Saved data entries
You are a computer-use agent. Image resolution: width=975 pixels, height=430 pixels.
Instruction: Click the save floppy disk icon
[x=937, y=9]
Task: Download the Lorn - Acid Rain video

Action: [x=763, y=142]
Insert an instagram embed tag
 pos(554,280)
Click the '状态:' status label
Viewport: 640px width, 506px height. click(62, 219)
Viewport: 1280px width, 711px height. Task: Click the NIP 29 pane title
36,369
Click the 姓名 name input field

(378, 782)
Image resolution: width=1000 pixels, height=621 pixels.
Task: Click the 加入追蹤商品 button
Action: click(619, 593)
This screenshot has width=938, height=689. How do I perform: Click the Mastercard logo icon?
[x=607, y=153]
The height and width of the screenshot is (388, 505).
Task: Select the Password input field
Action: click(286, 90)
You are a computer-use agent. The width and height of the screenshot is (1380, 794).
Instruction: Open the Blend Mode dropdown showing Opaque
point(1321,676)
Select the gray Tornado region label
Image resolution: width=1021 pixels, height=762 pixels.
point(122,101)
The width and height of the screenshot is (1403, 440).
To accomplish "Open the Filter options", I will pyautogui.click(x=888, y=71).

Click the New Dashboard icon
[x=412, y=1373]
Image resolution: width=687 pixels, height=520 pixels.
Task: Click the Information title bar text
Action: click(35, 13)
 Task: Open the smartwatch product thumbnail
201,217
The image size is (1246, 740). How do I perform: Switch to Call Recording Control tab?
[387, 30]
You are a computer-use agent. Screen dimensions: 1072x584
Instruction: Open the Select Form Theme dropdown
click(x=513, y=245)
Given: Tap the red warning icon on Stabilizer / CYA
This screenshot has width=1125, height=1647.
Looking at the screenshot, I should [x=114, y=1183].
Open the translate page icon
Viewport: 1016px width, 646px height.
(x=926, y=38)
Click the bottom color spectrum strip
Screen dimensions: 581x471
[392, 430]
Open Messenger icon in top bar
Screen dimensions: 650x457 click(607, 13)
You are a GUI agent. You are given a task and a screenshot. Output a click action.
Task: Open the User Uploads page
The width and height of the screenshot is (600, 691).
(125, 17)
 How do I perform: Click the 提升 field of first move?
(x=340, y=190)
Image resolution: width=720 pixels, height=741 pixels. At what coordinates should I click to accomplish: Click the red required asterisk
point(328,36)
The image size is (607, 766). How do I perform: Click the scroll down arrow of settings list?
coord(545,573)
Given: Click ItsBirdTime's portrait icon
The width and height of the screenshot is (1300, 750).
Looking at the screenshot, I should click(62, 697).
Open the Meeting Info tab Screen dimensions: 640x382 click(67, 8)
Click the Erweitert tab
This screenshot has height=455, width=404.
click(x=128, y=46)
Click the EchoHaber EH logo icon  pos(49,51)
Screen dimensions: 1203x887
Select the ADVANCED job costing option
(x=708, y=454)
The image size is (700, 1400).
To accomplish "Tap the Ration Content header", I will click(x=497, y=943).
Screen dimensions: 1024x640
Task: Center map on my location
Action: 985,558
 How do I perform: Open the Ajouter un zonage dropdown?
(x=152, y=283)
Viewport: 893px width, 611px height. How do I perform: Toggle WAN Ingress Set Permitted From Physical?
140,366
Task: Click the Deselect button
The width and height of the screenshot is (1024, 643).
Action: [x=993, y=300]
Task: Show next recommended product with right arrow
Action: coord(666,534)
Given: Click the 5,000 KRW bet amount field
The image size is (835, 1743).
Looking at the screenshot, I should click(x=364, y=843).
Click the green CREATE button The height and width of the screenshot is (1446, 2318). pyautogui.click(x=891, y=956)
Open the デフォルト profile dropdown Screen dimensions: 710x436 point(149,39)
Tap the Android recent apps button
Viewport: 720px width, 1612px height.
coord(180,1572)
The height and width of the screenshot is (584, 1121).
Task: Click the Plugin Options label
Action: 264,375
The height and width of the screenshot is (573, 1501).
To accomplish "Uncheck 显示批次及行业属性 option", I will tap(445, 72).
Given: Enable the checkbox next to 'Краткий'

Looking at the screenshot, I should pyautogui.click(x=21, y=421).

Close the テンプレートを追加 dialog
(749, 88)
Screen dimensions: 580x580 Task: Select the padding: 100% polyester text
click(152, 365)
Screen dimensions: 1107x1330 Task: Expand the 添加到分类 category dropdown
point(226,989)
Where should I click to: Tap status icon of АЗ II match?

### What is required
Write out exactly the lines above from the line with "Open Messenger icon in top bar" through the line with "Given: Click ItsBirdTime's portrait icon", both of them included, and leave out all other lines.

### Answer below
Open Messenger icon in top bar
Screen dimensions: 650x457 click(607, 13)
You are a GUI agent. You are given a task and a screenshot. Output a click action.
Task: Open the User Uploads page
The width and height of the screenshot is (600, 691).
(125, 17)
 How do I perform: Click the 提升 field of first move?
(x=340, y=190)
Image resolution: width=720 pixels, height=741 pixels. At what coordinates should I click to accomplish: Click the red required asterisk
point(328,36)
The image size is (607, 766). How do I perform: Click the scroll down arrow of settings list?
coord(545,573)
Given: Click ItsBirdTime's portrait icon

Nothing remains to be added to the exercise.